Chinese researchers have cracked the fingerprint security of Android phones through a brute-force attack called BrutePrint. This allowed them to take control of the devices.
According to researchers from Tencent Labs and Zhejiang University, the developed BrutePrint attack bypasses user authentication of Android phones and takes over the device. The attack exploits two zero-day vulnerabilities, Cancel-After-Match-Fail (CAMF) and Match-After-Lock (MAL), as well as the poor security of biometric data on the Serial Peripheral Interface (SPI) of the fingerprint sensors. This ultimately enables a man-in-the-middle (MITM) attack to hijack fingerprint images.
In a BrutePrint attack, an unlimited number of fingerprint images are sent to a device until there is a match. To carry out the attack, hackers need access to the affected device and a database of fingerprints available through academic datasets or biometric leaks. The necessary equipment costs only 15 dollars.
The CAMF vulnerability injects a checksum error into the fingerprint data to stop the authentication process at an earlier point in time.

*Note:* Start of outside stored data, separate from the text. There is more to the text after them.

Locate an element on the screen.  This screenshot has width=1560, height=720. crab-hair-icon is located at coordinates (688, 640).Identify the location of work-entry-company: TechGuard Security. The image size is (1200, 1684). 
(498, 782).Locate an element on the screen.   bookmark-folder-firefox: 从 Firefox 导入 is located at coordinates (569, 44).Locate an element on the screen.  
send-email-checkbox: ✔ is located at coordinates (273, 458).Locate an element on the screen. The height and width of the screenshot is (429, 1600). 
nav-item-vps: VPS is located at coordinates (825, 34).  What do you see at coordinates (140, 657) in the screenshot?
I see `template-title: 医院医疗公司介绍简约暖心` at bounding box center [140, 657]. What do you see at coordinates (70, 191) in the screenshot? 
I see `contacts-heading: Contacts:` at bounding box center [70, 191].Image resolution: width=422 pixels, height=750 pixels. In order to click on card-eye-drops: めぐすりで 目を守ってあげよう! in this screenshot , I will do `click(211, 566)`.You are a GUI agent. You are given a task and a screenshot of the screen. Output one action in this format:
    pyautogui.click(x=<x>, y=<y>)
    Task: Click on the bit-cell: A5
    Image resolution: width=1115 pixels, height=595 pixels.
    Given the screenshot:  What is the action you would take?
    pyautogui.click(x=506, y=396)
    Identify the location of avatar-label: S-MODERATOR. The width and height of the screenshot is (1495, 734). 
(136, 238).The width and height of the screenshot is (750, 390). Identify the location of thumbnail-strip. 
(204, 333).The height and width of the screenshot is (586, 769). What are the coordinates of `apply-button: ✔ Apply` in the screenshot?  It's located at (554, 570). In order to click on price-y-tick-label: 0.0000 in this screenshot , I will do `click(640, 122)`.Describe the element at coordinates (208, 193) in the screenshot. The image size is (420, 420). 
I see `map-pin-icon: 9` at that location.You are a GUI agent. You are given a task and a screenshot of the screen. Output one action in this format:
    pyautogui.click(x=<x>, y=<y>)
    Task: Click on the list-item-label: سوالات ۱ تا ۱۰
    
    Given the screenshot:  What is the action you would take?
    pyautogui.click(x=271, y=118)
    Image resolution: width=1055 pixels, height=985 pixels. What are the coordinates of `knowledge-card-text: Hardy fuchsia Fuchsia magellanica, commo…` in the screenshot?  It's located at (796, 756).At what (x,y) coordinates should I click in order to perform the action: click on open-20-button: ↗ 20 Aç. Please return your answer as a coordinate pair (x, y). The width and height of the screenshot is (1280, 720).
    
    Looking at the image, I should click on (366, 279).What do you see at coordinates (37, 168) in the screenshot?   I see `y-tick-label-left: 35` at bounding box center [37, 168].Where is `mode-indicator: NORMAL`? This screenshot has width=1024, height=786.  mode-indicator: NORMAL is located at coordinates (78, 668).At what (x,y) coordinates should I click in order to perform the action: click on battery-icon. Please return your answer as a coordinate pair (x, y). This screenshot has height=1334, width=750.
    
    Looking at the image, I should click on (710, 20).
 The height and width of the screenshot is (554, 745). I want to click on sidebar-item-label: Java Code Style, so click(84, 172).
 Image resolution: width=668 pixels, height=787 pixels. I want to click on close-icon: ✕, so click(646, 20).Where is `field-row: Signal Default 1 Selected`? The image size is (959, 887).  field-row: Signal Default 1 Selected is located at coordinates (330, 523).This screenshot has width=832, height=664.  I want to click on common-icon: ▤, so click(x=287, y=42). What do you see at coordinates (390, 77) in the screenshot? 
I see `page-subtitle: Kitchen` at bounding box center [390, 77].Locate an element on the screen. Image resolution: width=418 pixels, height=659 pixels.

This allows hackers to ‘try out’ fingerprints without limit, while the security systems do not register failed attempts. The MAL vulnerability helps derive authentication results from fingerprint images that hackers try, even in ‘lockout’ mode after several wrong login attempts.
The last component is a neural style transfer system. This converts all fingerprint images in the database into prints scanned by the sensors, making them valid and increasing the chance of a successful breach.